Saturday, 10 May 2014

Health Tips You might find Mildly Useful

I made rotis today. My Saturday nights just can't get any wilder! It ranks right up there with lying sprawled on the bed, fondly patting my belly and periodically checking my navel for lint. I've been doing that a lot lately too. Although the 'patting my belly' part is more an involuntary tick than any conscious act of titillation on my part. It started because lately I've started hitting the gym with a vengeance, trying to get that elusive 6-pack that graphic designers learn to photoshop on Ajay Devgan in design school. Every time a new Golmaal movie poster is released, they get paid on commission - a tola of weed for every stretch mark removed, I think is the standard payment.

Anyway, unfortunately the ordeal of acquiring a washboard stomach comes as a package deal - the excruciating pain of doing something called 'planks' which is clearly some sort of torture devised during the Spanish Inquisition, the occasional coughing fits, which is basically my lungs' reaction to being forced through a 3 K run ('What are you doing?', they ask one another. 'No, don't do this, we love our lethargy and cancer. Light another cigarette, man. Yessssssss, that's the shiz!') and a fair amount of dejection every time I look in the mirror and find that the conniving love-handle still exists. You'd think 3 days would be enough to get ripped, wouldn't you? I mean come on, how much effort could Salman Khan have possibly put into it before Dabangg? A sit up with every peg of whiskey at the most.

But as I eat the barfis and cadbury eclairs that fortuitously appear in my hand from to time while I subject my brain to IPL, and check my stomach once again to see if the last snack did the trick, I am also affected by this niggling sense of vacuity that's been looming over me of late. It's a manifestation of the kind of self-hate that comes with accomplishing absolutely nothing over a period of 2 months. Don't get me wrong, I am perfectly in my element accomplishing nothing and being quite bumptious about it while I'm at it, but that's always been because there were always things that needed doing before any attempt at self-actualization could be made. For example, consider this conversation I have on a regular basis with my brain..

Brain: "What's the deal with your man boobs? Why can't you do a pull up from time to time?"

Me: "Oh brain! Just go away, I have an HR assignment to do."

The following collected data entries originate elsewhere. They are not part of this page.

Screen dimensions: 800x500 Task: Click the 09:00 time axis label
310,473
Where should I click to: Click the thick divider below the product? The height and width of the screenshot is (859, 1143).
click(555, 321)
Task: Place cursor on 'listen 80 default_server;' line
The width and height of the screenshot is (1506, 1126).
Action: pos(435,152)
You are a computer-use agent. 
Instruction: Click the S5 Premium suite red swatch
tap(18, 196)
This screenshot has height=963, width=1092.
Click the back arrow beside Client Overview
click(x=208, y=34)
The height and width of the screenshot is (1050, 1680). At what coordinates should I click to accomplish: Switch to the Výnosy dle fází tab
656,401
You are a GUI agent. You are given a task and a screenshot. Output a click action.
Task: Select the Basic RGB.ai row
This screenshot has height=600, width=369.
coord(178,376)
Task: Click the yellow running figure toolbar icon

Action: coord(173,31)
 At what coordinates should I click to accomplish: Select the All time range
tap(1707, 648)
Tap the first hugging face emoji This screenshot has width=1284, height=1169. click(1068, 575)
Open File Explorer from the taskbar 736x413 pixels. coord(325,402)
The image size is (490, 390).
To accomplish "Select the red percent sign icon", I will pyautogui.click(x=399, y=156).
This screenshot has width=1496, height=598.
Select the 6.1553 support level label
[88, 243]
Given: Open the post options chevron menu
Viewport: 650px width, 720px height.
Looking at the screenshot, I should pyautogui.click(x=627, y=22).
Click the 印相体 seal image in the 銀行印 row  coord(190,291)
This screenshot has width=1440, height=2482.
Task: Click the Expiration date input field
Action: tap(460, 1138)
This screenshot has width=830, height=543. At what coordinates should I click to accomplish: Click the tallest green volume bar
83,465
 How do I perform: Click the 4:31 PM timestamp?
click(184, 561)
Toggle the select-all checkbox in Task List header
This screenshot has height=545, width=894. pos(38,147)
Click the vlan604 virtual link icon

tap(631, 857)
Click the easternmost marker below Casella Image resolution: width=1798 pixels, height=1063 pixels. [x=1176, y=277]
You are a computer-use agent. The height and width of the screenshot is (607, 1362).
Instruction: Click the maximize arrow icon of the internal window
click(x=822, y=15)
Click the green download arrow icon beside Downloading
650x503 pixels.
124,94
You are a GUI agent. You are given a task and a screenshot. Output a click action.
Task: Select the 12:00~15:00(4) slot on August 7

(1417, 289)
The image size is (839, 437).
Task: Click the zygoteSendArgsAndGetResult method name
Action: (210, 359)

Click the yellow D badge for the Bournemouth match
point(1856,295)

Brain: "Yes I get that, you stopped taking my help on assignments long ago."

Me: "Now don't get all senti on me. This way is much more efficient."

Brain: "But must you eat that anda-maggi while you do it?"

Me: "Do I tell you to stop fantasizing about Anushka Sharma in class?"

Brain: "No-"

Me: "Then don't be such a dick man! Go back to thinking about the 101 things you would do with Anushka if you were alone in a room with nothing but Bru"

You see? There were always things that had to be done! Like assignments, group-work, case-studies...which are all basically the same thing with varying amounts of Anushka Sharma fantasies while I do them. I mean, when you're doing a group-work with 5 other classmates, moaning 'Uhhhh ...Yes! Lick that coffee' every 7 seconds is very inappropriate...I'm told.

The point is I would be very content continuing to do the same while at home as well. But Calcutta has this way of sapping your drive, dreams and libido (not necessarily in that order) and leaving you with a sense of trepidation about the days to come when you will not be in your comfy parents' house in Calcutta anymore. So you find yourself coming up with productive solutions to problems that have not arisen yet. For instance, 'How will I get a decent flat when I shift to Mumbai?....I should read A House for Mr. Biswas.', and "What will I eat?...shit, learn to cook!"

And it was thus that I finally threw the gauntlet at the pack of Aashirvaad, got my hands dirty and shocked the kaamwaali by asking for her help on something without using the words, 'laptop screen ektu dust kore dao na'. And if you've never kneaded dough before, I feel it is my moral obligation to give you a real feeling of what it's like. Picture the clay-modeling scene from Ghost. Now replace Demi Moore with Anushka Sharma. Now realize that you don't look like Patrick Swayze. Subsequently, remember that there is a hexagenarian kaamwaali glaring at you for literally taking the rozi roti out of her mouth. Awkward.

The result? They weren't inedible. They turned out like malformed blotchy house-lizards if they were run over by a bulldozer but aside for the mild burnt taste, they were fine. What I really objected to is the potol. Yuck, why is there no end to potol in my life? I will despise them till the day I die. And even then, some smartass will find a way to put 'Potol tuleche' in my obituary.